L’OPAH et le PIG contribuent à des objectifs relativement similaires en matière de logement, leur différence tient compte :

- du périmètre géographique :

  • une OPAH concerne des quartiers ou zones présentant un bâti dégradé, voire indigne, en milieu rural, péri-urbain, ou urbain, dans tous types de bourgs, de villes ou d’agglomérations,
  • l’objectif du PIG est de promouvoir des actions d’intérêt général, afin de résoudre des problèmes particuliers dans l’habitat existant, et ce hors d’une logique de projet de quartier ou de territoire.

- de la durée de l’opération ou du programme :

  • la durée maximale d’une OPAH est fixée à 5 ans au maximum. L’opération sera engagée de façon calendaire (de date à date).
  • la durée du PIG est libre, à la discrétion des autorités locales, compte tenu du contexte et des enjeux locaux : un an, 3 ans, voire davantage si un cadre contractuel est défini préalablement entre les partenaires du programme.

- du champ des objectifs affichés :

  • une OPAH concernera souvent un territoire confrontés à des phénomènes de vacance de logements, de dévalorisation de l’immobilier, d’insuffisance, quantitative et qualitative, de logements, et, enfin, d’insuffisance des équipements publics et ou de déclin des commerces. Une étude préalable est obligatoire pour fixer les objectifs.
  • le PIG a pour objectif de résoudre des problématiques particulières, tant dans le champ social que technique de l’habitat. Si la problématique à traiter le nécessite, le protocole d’accord préalable entre les partenaires du PIG prévoira les conditions de mise en place d’une ingénierie adaptée, mais une étude préalable n’est pas obligatoire pour lancer un PIG sur un territoire donné.
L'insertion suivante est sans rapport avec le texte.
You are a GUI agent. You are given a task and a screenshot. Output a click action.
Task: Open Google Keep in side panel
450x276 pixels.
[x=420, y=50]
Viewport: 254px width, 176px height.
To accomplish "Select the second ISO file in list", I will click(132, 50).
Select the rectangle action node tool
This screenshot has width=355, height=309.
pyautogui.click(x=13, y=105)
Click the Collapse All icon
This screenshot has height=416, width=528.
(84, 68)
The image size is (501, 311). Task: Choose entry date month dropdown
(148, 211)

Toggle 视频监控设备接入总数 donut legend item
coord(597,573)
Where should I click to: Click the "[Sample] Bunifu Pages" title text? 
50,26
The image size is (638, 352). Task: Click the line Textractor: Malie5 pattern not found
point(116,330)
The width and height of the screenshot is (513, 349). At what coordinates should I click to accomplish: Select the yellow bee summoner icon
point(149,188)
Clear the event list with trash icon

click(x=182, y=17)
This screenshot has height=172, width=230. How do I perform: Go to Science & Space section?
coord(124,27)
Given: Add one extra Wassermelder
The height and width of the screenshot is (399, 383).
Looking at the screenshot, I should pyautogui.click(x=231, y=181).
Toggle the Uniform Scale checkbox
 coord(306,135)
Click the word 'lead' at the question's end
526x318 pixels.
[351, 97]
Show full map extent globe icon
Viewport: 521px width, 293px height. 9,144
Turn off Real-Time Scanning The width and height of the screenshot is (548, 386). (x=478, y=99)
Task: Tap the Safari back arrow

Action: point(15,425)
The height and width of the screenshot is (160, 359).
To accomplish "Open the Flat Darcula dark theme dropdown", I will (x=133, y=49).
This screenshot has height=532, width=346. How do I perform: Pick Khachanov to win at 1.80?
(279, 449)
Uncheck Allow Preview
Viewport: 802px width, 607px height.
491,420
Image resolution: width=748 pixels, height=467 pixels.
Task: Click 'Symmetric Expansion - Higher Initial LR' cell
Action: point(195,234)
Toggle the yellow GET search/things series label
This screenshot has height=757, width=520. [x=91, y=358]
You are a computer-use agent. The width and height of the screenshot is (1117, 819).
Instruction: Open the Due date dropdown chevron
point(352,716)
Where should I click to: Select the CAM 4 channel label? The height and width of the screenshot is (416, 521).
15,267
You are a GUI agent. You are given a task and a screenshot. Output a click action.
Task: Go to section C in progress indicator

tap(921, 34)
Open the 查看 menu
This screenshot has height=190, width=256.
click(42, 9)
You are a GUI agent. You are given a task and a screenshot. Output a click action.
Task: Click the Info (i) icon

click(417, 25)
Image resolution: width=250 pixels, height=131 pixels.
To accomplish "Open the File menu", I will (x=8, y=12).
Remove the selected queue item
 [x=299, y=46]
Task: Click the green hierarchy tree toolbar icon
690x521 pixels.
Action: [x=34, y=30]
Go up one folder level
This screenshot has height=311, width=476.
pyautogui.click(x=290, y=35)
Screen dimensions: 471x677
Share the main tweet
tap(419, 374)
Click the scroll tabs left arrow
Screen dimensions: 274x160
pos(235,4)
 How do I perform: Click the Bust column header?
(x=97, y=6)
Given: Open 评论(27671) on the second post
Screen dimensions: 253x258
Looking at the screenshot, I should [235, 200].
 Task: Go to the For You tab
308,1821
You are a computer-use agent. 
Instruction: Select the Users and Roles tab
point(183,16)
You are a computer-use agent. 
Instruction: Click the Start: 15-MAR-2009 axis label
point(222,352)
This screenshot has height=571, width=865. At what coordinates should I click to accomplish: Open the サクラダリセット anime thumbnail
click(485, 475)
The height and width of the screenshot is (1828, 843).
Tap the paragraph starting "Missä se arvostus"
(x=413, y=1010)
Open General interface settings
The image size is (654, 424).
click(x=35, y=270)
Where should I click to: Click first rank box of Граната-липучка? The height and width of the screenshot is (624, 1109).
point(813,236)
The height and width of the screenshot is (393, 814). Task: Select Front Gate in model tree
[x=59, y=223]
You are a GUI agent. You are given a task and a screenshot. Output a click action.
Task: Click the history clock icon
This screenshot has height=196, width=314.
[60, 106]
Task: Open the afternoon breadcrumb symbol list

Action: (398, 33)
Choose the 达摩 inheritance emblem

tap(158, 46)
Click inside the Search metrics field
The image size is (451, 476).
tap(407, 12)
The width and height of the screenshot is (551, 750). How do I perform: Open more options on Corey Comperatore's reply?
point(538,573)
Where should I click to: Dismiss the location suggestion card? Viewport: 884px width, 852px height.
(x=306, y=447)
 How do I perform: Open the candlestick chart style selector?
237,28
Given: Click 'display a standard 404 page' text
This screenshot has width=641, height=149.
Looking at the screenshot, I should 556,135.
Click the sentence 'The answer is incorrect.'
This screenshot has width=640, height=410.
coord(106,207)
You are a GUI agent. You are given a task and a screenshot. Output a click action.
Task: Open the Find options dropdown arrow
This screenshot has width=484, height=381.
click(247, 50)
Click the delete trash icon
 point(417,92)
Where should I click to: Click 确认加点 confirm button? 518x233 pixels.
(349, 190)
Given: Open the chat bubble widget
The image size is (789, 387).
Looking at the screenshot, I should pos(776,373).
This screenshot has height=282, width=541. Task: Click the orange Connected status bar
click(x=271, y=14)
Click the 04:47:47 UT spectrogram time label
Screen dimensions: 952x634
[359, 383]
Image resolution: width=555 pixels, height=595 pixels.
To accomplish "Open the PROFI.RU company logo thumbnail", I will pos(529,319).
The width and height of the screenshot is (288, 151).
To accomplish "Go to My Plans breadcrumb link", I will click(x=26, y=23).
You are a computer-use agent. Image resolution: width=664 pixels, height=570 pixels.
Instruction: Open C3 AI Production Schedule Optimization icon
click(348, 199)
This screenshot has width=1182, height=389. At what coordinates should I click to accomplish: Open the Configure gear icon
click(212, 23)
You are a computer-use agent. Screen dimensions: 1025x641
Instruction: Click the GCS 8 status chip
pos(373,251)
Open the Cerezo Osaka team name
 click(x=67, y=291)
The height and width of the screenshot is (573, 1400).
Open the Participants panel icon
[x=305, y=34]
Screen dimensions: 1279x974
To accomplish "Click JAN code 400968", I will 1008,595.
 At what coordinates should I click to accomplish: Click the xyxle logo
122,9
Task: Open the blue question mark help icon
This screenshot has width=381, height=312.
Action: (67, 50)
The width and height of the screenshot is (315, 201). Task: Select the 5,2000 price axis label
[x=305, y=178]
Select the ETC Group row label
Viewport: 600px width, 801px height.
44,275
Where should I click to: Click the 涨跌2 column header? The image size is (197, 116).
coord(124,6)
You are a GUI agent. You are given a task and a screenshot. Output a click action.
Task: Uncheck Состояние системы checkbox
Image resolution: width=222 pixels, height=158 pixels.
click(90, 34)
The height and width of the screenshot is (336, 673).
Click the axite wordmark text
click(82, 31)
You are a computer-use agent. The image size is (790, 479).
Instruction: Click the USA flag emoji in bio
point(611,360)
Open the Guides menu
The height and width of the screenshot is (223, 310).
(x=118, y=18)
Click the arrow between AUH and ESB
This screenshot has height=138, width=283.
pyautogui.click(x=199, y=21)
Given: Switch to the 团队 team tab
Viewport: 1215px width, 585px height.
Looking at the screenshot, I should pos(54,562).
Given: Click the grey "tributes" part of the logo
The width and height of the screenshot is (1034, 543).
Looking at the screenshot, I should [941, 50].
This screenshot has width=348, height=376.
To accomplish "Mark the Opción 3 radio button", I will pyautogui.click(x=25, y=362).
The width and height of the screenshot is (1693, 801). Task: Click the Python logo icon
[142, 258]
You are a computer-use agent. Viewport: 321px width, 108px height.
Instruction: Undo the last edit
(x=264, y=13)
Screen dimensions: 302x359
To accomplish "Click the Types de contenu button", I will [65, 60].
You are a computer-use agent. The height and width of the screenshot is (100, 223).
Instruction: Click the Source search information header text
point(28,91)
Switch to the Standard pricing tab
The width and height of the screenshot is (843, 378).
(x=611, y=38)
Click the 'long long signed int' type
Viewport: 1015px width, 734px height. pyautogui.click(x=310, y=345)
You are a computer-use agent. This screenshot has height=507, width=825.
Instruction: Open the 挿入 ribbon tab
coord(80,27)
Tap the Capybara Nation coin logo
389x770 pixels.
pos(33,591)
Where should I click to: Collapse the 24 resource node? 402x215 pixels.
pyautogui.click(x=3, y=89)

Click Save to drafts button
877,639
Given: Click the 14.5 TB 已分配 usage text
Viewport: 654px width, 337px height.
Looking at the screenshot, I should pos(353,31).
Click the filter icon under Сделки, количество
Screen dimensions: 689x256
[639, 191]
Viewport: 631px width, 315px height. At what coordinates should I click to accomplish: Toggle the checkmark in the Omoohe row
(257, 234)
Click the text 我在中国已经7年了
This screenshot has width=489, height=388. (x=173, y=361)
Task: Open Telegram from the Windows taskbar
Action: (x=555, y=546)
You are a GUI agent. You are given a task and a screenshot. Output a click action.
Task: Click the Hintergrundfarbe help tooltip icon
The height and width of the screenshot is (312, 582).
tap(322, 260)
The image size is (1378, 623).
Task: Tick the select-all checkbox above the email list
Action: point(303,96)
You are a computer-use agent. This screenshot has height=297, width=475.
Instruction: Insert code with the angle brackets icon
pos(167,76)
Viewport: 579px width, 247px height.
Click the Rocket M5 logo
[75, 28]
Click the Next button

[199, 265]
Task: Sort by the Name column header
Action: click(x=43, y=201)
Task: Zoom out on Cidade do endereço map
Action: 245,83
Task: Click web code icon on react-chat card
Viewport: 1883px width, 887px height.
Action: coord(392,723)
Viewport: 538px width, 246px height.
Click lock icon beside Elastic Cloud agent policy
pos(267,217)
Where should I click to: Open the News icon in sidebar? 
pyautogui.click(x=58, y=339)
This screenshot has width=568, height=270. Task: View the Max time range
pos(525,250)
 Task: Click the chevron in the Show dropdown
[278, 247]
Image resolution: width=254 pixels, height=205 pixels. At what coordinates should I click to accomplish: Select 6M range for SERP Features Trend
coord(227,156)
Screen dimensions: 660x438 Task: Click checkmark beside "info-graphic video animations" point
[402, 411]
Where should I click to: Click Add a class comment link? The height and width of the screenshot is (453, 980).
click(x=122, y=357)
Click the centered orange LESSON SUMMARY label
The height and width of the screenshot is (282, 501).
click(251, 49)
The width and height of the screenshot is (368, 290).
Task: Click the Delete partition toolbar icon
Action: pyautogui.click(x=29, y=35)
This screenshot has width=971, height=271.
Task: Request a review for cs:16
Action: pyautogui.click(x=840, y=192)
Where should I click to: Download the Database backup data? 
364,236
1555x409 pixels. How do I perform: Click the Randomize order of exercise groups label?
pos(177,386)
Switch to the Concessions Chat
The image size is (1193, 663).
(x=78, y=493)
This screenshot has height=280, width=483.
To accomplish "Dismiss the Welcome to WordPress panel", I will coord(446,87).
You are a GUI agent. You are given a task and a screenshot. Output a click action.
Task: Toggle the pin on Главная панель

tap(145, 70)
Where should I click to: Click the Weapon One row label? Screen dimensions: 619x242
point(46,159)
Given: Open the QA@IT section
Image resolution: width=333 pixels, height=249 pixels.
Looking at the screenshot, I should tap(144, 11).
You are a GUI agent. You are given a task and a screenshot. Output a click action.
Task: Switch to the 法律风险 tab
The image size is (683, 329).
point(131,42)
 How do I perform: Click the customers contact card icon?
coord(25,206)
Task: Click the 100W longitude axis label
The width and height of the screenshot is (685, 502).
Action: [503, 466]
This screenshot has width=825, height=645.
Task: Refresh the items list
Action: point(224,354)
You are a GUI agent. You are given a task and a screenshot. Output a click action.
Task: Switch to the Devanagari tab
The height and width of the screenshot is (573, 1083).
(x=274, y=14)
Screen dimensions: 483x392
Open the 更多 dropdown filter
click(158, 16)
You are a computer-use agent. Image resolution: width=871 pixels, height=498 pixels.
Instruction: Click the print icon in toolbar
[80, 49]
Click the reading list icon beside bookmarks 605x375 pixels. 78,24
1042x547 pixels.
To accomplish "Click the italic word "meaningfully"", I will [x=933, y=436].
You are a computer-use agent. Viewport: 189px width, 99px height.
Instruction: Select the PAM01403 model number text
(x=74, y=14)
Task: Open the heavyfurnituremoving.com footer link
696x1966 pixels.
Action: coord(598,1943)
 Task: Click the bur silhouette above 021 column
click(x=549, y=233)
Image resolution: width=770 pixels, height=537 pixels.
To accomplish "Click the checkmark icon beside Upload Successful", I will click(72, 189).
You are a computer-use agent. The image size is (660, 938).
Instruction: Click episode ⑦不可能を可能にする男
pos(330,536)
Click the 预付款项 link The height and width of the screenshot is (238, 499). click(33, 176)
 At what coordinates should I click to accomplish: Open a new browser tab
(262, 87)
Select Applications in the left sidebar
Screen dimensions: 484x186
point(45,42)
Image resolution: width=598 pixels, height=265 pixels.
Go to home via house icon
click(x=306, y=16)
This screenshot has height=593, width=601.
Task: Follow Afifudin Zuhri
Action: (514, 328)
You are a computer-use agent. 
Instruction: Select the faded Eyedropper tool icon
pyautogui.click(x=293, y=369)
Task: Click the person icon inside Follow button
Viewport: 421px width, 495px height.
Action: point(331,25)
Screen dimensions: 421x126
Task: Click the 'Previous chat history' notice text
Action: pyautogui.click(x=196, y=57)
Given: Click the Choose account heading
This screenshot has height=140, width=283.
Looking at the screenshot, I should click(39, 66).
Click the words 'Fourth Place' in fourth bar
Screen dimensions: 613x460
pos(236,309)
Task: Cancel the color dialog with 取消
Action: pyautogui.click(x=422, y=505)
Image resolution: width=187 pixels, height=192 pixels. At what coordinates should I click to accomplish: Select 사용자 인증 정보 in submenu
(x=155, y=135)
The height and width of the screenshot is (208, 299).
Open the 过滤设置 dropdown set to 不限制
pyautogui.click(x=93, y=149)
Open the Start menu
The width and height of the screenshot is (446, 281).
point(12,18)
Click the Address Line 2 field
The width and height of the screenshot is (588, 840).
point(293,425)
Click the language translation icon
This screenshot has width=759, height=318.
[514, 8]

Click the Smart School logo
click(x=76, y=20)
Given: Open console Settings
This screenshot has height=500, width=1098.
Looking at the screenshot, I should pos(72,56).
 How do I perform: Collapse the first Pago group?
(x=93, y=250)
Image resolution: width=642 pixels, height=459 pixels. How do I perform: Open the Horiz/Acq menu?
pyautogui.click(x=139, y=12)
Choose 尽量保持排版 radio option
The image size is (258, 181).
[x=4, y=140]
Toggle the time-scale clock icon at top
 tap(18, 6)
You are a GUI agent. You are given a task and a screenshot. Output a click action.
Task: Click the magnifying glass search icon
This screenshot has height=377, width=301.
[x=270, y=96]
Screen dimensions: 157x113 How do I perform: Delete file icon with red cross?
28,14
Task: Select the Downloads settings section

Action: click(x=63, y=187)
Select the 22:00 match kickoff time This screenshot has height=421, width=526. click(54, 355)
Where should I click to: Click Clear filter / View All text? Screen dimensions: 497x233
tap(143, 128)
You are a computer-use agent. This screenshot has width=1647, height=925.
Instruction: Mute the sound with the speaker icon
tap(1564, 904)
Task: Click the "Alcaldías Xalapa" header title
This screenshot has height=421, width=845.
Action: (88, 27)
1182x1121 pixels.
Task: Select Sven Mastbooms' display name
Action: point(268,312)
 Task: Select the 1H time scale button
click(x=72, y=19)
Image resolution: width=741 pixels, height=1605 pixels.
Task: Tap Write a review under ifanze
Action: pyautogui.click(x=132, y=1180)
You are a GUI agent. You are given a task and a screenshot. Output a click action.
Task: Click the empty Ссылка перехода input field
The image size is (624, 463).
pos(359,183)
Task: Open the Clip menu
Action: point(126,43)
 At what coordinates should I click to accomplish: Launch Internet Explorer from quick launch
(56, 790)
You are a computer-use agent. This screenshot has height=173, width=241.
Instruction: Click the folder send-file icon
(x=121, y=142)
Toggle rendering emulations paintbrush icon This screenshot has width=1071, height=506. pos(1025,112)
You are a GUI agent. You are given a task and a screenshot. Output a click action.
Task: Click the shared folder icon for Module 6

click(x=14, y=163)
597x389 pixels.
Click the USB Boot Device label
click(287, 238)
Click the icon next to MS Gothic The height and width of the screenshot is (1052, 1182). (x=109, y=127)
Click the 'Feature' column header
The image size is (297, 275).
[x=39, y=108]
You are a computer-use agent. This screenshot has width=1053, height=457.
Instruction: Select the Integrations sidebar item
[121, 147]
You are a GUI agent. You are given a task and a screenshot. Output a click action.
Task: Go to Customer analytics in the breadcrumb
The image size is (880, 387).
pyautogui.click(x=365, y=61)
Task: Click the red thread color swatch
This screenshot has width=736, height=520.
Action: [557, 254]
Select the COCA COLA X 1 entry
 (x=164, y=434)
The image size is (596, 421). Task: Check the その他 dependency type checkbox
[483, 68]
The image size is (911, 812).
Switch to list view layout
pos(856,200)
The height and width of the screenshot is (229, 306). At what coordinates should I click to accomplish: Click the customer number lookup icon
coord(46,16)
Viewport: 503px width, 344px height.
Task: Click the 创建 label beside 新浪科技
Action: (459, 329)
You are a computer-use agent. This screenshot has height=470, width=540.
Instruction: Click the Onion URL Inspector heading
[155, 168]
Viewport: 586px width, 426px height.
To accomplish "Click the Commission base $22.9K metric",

- du pouvoir décisionnaire de lancement de l’opération :

  • une OPAH est impulsée et portée politiquement par la collectivité territoriale compétente, en lien avec l’Etat et l’Anah, avec lesquels elle signe une convention qui décline un programme d’actions et précise les engagements réciproques de la collectivité territoriale compétente, de l’Etat et de l’Anah, voire de partenaires complémentaires.
  • un PIG peut être mis en place à l’initiative d’une collectivité territoriale (commune, groupement de communes, département), mais peut également être lancé par décision unilatérale de l’État. Dans ce cas, le PIG fait l’objet d’un arrêté préfectoral ou, lorsqu’il s’applique dans une zone géographique couverte par une délégation de compétence des aides à la pierre, d’un arrêté de l’autorité délégataire (président du conseil général ou de l’établissement public de coopération intercommunale). Cet arrêté définit l’aire géographique d’application du programme, sa durée et ses objectifs.